■ EXERCISE OBJECTIVE: Recast the lines of the records from the one containing "Image resolution: width=817" through the one containing "coord(11,12)", inclusive, as a JSON list of strings, one string per line and no blank lines.

[START ENTRIES SUPPLIED]

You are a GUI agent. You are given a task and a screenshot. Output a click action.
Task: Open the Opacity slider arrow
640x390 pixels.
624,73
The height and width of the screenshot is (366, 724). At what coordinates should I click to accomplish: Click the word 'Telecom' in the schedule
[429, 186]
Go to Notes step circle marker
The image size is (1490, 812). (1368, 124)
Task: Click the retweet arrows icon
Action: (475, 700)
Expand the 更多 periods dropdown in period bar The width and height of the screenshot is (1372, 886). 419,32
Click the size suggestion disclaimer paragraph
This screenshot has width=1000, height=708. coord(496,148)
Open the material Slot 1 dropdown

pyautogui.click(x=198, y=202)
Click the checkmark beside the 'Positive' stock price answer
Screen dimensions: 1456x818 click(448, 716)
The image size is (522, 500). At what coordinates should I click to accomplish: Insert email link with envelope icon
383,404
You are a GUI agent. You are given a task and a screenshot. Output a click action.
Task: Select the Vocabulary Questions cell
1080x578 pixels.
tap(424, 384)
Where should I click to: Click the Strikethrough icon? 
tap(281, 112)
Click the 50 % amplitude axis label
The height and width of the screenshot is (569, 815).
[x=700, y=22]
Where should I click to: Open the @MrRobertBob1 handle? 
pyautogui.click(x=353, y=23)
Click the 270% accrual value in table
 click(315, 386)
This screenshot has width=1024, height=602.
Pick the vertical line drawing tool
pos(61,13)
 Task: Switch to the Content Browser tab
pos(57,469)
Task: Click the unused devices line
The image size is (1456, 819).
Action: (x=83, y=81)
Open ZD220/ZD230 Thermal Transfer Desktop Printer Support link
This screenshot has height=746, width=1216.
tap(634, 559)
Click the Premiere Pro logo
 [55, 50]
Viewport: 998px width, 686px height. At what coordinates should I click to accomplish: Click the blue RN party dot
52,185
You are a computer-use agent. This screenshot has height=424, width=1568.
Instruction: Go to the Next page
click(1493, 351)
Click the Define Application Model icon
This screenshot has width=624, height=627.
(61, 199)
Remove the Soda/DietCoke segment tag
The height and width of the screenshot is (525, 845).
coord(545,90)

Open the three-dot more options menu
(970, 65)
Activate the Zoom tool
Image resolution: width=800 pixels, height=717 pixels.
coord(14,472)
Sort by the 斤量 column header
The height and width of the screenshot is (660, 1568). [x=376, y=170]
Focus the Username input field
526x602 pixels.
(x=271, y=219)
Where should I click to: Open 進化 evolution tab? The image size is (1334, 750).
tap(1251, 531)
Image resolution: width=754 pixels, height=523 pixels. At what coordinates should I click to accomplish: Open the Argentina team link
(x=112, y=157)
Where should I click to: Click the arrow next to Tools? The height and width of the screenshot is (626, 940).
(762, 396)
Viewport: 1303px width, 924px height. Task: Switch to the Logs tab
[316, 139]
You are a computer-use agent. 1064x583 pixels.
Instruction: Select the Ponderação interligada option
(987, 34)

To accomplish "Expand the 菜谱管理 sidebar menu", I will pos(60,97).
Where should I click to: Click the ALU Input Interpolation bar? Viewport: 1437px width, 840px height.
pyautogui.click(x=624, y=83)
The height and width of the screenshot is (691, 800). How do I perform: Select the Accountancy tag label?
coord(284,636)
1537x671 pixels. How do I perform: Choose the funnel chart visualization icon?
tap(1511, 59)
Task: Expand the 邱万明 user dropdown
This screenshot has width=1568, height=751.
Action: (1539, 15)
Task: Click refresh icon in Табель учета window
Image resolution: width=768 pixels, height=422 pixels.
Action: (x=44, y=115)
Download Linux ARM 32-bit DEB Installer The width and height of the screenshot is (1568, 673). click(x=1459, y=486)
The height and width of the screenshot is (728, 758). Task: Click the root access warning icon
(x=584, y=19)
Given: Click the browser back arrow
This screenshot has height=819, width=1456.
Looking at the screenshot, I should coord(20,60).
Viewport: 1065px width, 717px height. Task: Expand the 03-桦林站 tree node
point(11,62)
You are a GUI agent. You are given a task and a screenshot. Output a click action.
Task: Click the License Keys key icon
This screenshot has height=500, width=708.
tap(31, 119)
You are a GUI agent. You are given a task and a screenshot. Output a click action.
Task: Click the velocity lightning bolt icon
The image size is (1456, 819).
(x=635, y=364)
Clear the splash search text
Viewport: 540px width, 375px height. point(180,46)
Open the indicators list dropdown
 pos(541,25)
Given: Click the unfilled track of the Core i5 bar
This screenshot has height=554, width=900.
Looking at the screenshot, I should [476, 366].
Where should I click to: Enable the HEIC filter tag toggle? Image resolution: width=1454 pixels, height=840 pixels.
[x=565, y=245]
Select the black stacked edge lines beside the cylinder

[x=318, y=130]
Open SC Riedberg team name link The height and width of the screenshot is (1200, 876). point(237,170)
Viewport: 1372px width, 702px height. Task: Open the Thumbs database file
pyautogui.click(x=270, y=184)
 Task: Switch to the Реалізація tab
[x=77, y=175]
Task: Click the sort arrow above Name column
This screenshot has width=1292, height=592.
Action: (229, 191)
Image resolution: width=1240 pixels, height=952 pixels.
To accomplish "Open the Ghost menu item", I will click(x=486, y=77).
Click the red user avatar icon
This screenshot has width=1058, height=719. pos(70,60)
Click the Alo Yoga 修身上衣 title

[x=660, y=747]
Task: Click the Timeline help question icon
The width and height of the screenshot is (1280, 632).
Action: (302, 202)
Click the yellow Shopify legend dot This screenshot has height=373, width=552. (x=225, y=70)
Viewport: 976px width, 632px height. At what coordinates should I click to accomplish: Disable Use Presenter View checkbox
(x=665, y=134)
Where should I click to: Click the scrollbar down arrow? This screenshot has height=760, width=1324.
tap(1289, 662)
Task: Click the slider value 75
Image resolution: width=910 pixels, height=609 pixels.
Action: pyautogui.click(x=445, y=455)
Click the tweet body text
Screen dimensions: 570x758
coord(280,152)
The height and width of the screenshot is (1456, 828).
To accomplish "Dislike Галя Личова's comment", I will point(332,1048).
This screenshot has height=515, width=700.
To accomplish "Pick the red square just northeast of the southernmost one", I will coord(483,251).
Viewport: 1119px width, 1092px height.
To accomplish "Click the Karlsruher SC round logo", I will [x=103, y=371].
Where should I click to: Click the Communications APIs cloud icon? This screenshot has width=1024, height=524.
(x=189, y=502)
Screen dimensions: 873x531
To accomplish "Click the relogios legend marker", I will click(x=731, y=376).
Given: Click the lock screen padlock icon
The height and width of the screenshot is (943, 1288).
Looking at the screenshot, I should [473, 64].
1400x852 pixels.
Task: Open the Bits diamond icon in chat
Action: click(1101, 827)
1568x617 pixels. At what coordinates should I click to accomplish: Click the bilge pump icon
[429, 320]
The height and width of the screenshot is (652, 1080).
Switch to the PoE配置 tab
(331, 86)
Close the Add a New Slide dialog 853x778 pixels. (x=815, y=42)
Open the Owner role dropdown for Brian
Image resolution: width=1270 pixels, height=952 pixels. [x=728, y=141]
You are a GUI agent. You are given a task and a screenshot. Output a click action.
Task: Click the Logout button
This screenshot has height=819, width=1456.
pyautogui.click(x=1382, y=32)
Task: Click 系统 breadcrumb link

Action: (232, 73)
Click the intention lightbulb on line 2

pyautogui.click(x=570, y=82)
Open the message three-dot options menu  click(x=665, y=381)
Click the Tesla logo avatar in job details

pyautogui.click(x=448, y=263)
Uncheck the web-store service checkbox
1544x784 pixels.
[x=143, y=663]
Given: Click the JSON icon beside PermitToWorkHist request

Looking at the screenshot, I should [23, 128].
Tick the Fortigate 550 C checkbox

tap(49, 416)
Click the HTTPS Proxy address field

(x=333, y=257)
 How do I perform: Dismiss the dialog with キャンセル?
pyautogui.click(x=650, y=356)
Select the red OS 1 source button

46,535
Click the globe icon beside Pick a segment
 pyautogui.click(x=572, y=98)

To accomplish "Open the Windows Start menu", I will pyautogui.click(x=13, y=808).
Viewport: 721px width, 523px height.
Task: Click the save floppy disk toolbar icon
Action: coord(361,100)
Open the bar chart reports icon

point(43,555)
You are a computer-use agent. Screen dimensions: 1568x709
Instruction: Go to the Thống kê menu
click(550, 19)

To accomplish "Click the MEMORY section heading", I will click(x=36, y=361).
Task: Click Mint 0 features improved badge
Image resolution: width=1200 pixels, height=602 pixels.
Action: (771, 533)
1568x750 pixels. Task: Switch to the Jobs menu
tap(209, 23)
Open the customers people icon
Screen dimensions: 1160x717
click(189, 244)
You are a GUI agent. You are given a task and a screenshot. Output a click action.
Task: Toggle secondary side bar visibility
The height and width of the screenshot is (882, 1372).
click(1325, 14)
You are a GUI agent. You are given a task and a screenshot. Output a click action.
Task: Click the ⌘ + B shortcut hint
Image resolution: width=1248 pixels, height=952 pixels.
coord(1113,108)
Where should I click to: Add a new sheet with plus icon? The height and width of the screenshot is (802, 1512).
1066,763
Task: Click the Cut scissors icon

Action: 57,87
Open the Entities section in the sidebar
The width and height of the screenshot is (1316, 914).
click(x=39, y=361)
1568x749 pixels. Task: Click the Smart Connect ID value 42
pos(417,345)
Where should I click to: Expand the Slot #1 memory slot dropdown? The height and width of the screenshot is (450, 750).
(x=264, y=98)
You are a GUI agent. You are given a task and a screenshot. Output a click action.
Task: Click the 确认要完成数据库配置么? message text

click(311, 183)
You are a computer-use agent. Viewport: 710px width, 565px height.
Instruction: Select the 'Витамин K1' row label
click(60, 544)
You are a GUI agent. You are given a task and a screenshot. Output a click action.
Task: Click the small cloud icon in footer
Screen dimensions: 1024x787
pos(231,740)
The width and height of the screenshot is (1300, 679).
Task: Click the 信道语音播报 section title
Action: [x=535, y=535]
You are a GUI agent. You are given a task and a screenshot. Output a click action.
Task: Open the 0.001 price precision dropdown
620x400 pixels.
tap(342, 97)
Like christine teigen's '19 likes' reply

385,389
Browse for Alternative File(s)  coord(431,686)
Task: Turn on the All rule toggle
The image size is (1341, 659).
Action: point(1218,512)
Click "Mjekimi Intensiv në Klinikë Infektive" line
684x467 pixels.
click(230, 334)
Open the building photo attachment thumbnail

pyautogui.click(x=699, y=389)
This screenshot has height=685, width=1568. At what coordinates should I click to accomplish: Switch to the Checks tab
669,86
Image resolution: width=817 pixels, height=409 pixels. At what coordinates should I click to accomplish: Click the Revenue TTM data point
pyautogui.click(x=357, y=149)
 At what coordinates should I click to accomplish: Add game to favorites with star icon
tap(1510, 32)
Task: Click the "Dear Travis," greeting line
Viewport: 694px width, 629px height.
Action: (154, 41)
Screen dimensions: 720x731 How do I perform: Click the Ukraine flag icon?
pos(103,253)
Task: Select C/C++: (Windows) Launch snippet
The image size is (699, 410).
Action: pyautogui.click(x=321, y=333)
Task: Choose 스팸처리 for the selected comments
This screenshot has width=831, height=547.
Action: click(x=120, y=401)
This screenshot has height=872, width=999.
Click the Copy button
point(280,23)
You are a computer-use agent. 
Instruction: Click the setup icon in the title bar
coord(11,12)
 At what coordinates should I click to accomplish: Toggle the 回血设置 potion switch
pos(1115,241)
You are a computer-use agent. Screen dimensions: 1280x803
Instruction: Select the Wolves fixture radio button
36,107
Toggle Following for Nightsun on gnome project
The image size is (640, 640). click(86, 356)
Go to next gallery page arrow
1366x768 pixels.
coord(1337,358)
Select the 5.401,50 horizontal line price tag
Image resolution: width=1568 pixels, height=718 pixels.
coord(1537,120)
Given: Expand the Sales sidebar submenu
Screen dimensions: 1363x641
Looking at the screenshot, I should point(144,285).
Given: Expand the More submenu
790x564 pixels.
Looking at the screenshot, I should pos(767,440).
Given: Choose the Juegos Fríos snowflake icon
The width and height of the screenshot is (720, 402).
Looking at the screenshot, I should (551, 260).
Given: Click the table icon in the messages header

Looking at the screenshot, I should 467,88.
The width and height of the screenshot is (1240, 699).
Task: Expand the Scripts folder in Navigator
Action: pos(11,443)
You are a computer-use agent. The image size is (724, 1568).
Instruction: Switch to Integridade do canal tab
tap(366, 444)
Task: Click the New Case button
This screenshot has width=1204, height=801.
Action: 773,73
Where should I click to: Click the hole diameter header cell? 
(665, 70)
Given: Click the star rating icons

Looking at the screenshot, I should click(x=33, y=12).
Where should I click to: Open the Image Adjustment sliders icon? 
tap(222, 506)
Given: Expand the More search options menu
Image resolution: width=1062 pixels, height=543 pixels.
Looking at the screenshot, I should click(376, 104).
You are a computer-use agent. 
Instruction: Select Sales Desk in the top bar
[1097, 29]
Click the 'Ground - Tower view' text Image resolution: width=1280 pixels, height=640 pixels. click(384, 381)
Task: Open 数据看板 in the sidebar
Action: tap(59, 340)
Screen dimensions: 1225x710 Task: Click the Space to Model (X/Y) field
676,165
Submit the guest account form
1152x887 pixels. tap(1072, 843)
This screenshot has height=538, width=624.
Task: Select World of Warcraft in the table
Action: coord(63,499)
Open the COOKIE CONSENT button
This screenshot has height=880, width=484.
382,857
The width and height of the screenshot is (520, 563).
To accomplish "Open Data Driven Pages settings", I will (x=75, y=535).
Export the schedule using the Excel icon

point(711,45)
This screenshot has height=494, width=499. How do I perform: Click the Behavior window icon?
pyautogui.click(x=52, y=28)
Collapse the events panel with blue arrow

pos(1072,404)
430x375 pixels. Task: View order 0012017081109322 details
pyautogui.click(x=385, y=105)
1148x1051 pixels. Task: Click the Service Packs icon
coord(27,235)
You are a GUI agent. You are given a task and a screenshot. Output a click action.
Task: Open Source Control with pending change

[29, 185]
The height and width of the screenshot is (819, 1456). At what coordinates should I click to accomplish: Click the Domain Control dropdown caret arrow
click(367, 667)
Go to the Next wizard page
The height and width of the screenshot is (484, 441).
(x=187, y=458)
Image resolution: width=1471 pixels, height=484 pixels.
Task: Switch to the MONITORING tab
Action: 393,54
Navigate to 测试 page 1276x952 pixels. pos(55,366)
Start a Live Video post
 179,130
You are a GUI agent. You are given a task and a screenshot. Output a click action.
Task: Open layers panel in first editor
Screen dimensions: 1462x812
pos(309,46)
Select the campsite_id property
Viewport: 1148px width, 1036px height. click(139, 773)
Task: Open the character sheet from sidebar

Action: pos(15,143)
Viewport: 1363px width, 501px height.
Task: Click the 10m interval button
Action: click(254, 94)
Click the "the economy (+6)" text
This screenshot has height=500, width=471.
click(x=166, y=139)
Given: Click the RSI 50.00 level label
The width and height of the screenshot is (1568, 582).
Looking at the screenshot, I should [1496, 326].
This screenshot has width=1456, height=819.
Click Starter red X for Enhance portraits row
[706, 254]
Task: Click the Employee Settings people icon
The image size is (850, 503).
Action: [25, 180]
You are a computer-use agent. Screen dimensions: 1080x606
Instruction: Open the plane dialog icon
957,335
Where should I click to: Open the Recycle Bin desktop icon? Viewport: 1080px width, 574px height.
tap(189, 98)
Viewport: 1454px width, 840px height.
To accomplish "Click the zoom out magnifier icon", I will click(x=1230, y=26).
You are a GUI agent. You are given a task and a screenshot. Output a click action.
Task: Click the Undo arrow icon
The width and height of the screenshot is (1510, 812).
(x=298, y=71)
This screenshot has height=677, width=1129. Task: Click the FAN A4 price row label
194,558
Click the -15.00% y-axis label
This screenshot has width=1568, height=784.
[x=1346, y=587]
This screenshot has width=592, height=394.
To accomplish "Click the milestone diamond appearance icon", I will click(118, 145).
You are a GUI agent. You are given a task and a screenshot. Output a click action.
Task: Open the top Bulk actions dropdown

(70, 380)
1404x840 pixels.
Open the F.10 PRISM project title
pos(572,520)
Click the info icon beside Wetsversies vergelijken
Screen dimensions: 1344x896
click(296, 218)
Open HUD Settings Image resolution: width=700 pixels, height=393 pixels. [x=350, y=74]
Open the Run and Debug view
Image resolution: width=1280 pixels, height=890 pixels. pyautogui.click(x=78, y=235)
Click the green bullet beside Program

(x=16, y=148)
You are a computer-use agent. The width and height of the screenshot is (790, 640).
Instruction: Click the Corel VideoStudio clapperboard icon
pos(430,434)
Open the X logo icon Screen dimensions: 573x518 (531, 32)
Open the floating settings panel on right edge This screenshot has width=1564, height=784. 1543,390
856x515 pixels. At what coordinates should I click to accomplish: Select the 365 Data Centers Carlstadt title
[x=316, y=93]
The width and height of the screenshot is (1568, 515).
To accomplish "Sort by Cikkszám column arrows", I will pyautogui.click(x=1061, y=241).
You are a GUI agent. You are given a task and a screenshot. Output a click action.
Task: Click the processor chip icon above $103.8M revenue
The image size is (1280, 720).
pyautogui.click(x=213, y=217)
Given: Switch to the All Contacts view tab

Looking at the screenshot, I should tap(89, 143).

[END ENTRIES SUPPLIED]

■ WRITTEN RESPONSE:
[
  "Image resolution: width=817 pixels, height=409 pixels. At what coordinates should I click to accomplish: Click the Revenue TTM data point",
  "pyautogui.click(x=357, y=149)",
  " At what coordinates should I click to accomplish: Add game to favorites with star icon",
  "tap(1510, 32)",
  "Task: Click the \"Dear Travis,\" greeting line",
  "Viewport: 694px width, 629px height.",
  "Action: (154, 41)",
  "Screen dimensions: 720x731 How do I perform: Click the Ukraine flag icon?",
  "pos(103,253)",
  "Task: Select C/C++: (Windows) Launch snippet",
  "The image size is (699, 410).",
  "Action: pyautogui.click(x=321, y=333)",
  "Task: Choose 스팸처리 for the selected comments",
  "This screenshot has width=831, height=547.",
  "Action: click(x=120, y=401)",
  "This screenshot has height=872, width=999.",
  "Click the Copy button",
  "point(280,23)",
  "You are a computer-use agent. ",
  "Instruction: Click the setup icon in the title bar",
  "coord(11,12)"
]